Oedipus Rex (by Sophocles) Revisited

On Sunday afternoon, I joined my husband’s alumni organization for a seminar on the classical Greek drama Oedipus Rex. I hadn’t thought about Oedipus since high school.

(Reminder – Oedipus was cast aside by his father the King of Thebes because a prophet said he would kill his father and marry his mother. Rescued by a sheperd, he was adopted and raised in an adjacent city-state. Unknowingly, he fulfilled the prophecy. See Wikipedia or Sparknotes for a better summary.)

The usual pattern for these seminars is to have a tutor (teacher) who asks a starting question and keeps the discussion “on track”, whatever that means. Our small group (seven participants) had no leader, but in less than five minutes we had a good starting question. Which was Oedipus’s greater sin, murder or incest? We seemed to spend more time and effort discussing the murder. Oedipus had, after all, killed a man, and had not troubled to find out that person’s identity.

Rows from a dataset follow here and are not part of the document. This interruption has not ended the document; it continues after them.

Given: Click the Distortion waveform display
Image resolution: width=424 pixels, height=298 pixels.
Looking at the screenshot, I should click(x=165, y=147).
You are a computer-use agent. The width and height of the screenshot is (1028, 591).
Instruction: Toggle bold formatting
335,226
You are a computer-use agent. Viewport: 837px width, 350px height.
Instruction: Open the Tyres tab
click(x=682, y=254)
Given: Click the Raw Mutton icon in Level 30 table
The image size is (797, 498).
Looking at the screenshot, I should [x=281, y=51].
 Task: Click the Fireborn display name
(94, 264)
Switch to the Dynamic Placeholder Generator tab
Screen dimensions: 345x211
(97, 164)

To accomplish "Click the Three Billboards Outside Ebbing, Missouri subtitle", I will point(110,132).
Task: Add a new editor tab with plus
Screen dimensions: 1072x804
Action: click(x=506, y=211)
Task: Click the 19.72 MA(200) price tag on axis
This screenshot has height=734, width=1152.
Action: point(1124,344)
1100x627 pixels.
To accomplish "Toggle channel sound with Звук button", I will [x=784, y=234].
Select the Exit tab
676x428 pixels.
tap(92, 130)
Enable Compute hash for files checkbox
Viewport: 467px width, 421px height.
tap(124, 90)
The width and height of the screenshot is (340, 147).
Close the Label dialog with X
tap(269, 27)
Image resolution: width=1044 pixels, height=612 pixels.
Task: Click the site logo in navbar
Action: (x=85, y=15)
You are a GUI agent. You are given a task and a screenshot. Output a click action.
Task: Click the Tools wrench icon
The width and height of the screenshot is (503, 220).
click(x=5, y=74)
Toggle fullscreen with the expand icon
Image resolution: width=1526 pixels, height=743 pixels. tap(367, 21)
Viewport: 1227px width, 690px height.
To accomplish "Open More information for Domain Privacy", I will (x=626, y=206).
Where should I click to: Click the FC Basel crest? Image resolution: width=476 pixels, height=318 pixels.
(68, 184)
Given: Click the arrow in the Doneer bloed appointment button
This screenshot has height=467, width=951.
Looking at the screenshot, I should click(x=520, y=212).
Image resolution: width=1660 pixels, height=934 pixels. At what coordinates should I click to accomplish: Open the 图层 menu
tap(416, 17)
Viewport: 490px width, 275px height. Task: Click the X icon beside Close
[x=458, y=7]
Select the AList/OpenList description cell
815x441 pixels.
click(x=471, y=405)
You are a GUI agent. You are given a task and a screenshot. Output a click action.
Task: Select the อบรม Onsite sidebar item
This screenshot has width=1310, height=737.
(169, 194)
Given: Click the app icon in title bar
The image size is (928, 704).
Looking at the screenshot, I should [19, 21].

The action of the play (Oedipus’ efforts to discover who had killed the king who preceded him on the throne of Thebes) is triggered by an oracle, who says Thebes will not thrive until the old king is avenged.

So… we spent lots of time trying to figure out the oracle, as well as Tiresius the soothsayer. The oracle had great power. What does it mean to live under the weight of a prophecy? The old king had so much fear of prophecy that he sent his infant to die on a hillside.

We talked about identity. Oedipus literally didn’t know who he was. He resentfully ignored hints that he was not the legitimate son of the man who raised him.

We talked about modern “oracles” and our experiences with them. How do we explain coincidences and miracles in a modern world without oracles and prophets?

We talked for two hours! What else will I find if I go back to other books I haven’t read since high school?

Please feel free to leave a recommendation.